Dr. Gee believes that institutions that are wise enough to say that “the emperor has no clothes” and then move on to a new configuration that is more aggressively modern and agile will be the ones that will make a difference in the world. This change effort involves taking the institution and rearranging it based on ideas and how we think, as opposed to how the institution was structured when it started 100 years ago.

He is a great believer in a one-university model in which everyone is connected by intellectual ideas, research opportunities, and teaching that allow individuals to connect in many different ways. He also believes that disciplines should be integrated. For example, neuroscience and biostatistics should not be isolated; they should be part of the human wellness program that incorporates all of the institutional assets.

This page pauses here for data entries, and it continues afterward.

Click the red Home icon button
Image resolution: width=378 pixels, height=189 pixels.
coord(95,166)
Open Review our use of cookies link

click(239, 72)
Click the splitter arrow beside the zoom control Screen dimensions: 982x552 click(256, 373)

Dr. Gee also said that higher education needs to get rid of the old reward and recognition structure. He advocates for individuals being recognized and rewarding for doing individual work.  For example, some faculty will be able to write the great American novel while others are great teachers. Each should be able to shine in the areas where they excel versus the old model of 40 percent research, 40 percent teaching, and 20 percent service. This will greatly change how universities move forward.

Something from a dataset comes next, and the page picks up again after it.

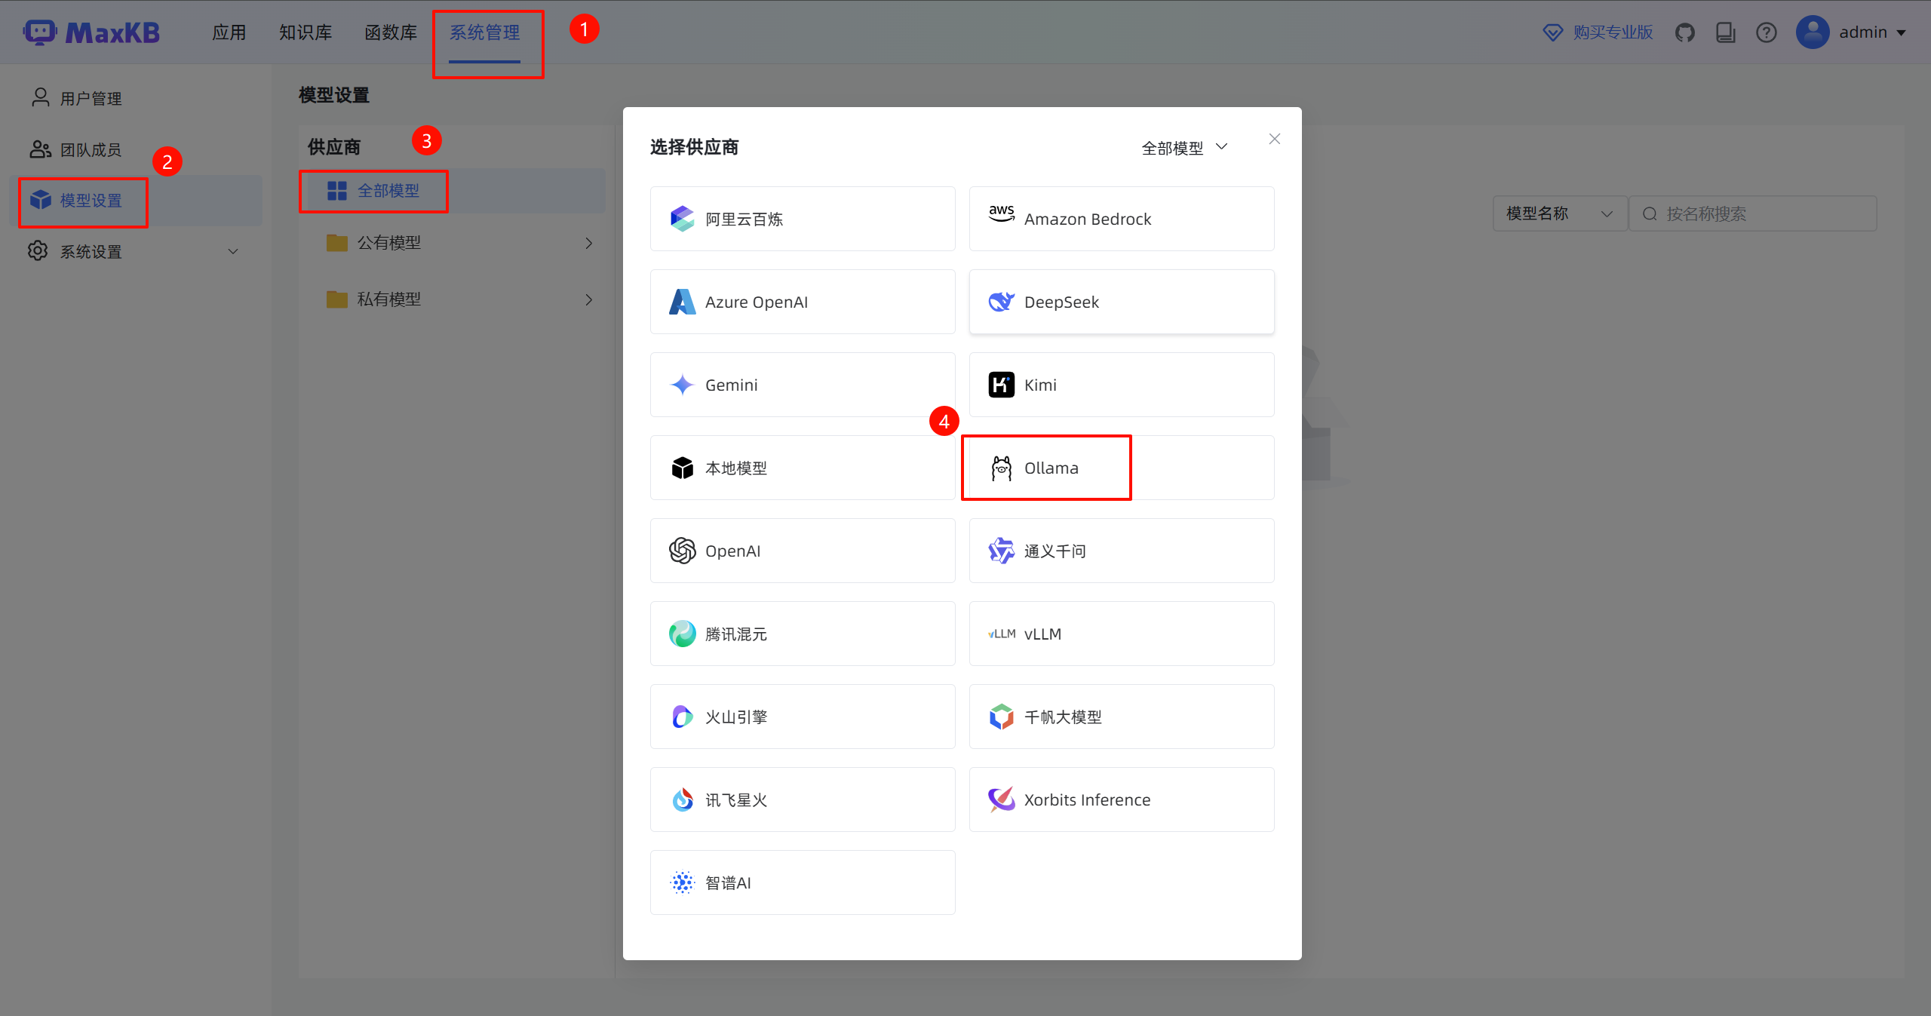Open the GitHub icon in header
1931x1016 pixels.
click(1684, 32)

Three Recommendations for Higher Education Leaders

Dr. Gee suggested three takeaways for higher education leaders:

  • Make certain you are constantly informing and communicating and probing the campus. Commit to creating a culture of understanding and community.
  • Use this black swan moment to learn about your institutional strengths and weaknesses. Think about what to sustain and what is not sustainable. Make the tough choices.
  • Differentiate your institution. Identify what is unique and why you are there. What will make your institution one of the future and not of the past?

Bullet Points

  • The COVID-19 pandemic is a black-swan event that will cause an immense change in higher education, and accelerate needed changes by 10 or more years.
  • To be successful, higher education leaders need to learn on the job and define their leadership style. This pandemic offers a new opportunity to do just that.
  • The pandemic provides an important opportunity for institutions to begin to differentiate themselves.
  • COVID-19 offers an opportunity for higher education to forego the ivory tower image and instead offer a hand of support.
  • Institutions of higher education need to be proactive in recruiting and retaining faculty, staff, and students during the pandemic.
  • Colleges and universities need to use this time to differentiate themselves. Highlighting those unique capacities can be the difference in surviving this current global crisis.
  • Moving forward, institutions need to rethink the higher education model and culture. There needs to be more of a horizontal focus so that colleges and departments no longer dictate what happens within an institution. Instead, colleges and universities can bring together the best minds across campus as well as celebrate and reward each individual faculty member’s creative gifts.